多角化経営

2008年4月22日 火曜日

早嶋です。

みなさん、ヤマハ(YAMAHA)って聞いて何を思い浮かべますか?

音楽教室、ピアノ、楽器、ボート、バイク、ゴルフ、エンジン、自動車部品、高級家具、システムキッチン、ネットワーク機器・・・・。音楽やバイクのイメージが強いと思いますが、様々なことを考えたかと思います。多角化しすぎ?と思われたかも知れません。しかし、これ、全てにおいてつながっていると言うか、考えられたと言うか、辻褄が合っているのです。

ヤマハは、もともとピアノメーカーとして産声を上げています。1897年に日本楽器製造株式会社の名のもと、山葉寅楠氏によって創業。以来、ピアノメーカーとして技と経験を積んでいます。では、上記の分野に展開したつながりは何か?それぞれに見てみましょう。

まず、発動機。ヤマハ発動機は、ヤマハのグループ会社ですが05年にはヤマハの売上の2倍以上を稼いでいます。(近年は、買収対策のために株式の譲渡を調整しています。)

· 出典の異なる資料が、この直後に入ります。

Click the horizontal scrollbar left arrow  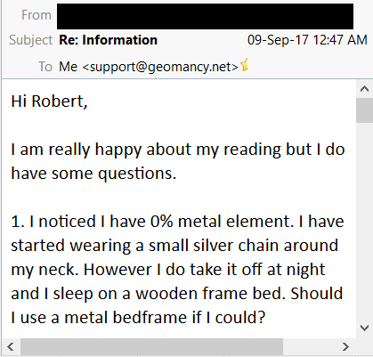pos(11,346)
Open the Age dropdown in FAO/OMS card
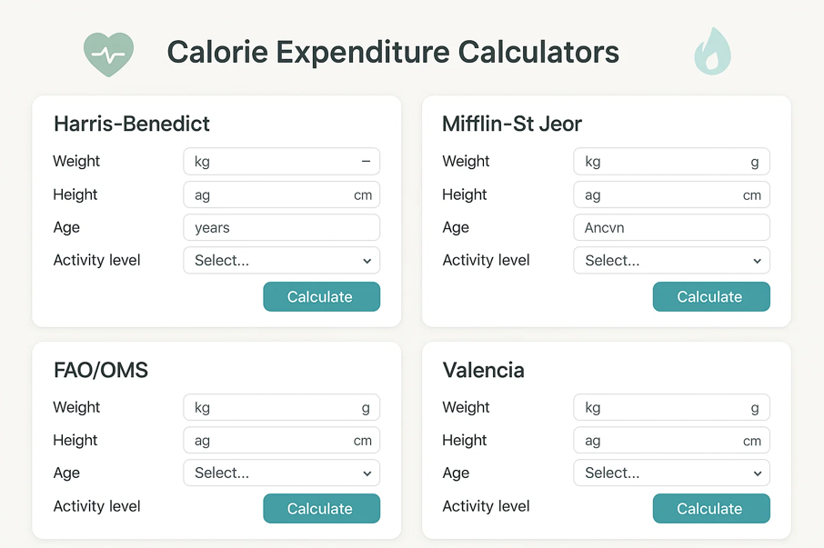Image resolution: width=824 pixels, height=548 pixels. (281, 473)
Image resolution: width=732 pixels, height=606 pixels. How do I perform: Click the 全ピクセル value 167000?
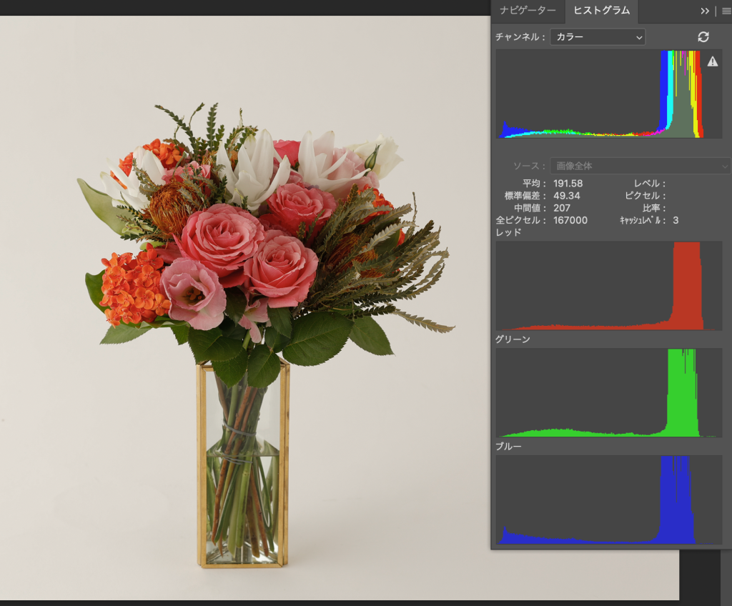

さて、ピアノと発動機、どのようなつながりがあったのか?これは、戦争が影響しています。ピアノの製作過程において木工加工が必要でした。実際、ヤマハには木工加工の高い技術が集積し、そこに目を付けた軍が当時、木製のプロペラを作成するように命じます。やがて木製のプロペラは金属性に変わり、その技術が発動機の母体となったのです。

木工加工の技術は、プロペラのみに留まらず、そのまま家具を作る技術にも活かされました。これは今日の高級システムキッチンや、車のダッシュボードなど高級自動車の木工パネルの事業の原点になります。

時代が前後しますが、半導体のつながりを見て見ましょう。これも楽器が大きく関係しています。1960年代当時、ピアノの需要は大きくなり始めますが、大きなピアノを家庭におけるスペースがありません。そこで、エレクトーンやシンセサイザーの原点となる電子ピアノの開発が進められたのです。これらの楽器は場所をとらないので爆発的な売上につながります。そうです、ここで電子技術やトランジスタといった技術力が蓄積され、今日の半導体技術の事業に結びついているのです。

携帯の音源に使われているMIDI規格もヤマハが規格制定企業と言うことで納得ですね。因みにこの半導体技術は、現在、ネットワーク機器(ルーターなど)、オーディオ機器といったAV・IT事業の礎になっています。

DSC00109ここまで読んで、でも何となくじゃない?と思われたかも知れません。しかし、上記の分野が意図的に展開されている事実が現在の多角化を作り上げたヤマハの4代目の言葉にあります。戦後すぐにアメリカを訪問した4代目、川上源一氏は次のように発言しています、「日本にエビキュロスを!」

エビキュロス、快楽主義VS禁欲主義でも似た言葉を書きましたが快楽主義者を意味します。4代目の源一氏は戦後の日本にレジャー産業が必ず必要になる!と感じたのです。そこで、既にあった技術を応用して、積極的にレジャー産業に乗り出したのです。つまり、ヤマハの事業ドメインが明確に音楽でも、バイクでもなく、レジャー産業となり多角化経営に乗り出した瞬間です。

ヤマハ発動機でエンジンを作るときの技術でFRPの技術がありました。レジャーという展開から、これを応用してアーチェリーを作ります。そして、同じ素材で適応できるスキー板などの製造も始めます。これも納得。

ボートや船外機も、発動機の技術を応用しているのは言うまでも無いですね。特に、スノーモービルやジェットスキーのようなマシンはまさにレジャーを代表する商品、他にもゴルフやゴルフそのものを楽しめる施設の運営やリゾート施設の運営もドメイン内の事業として展開されています。

こうして見ると、多角化されている事業全てにおいてレジャーという色があり、そしてヤマハの技術を上手く活用していることが分かります。多角化経営を成功するポイントがヤマハには沢山ちりばめられていますね。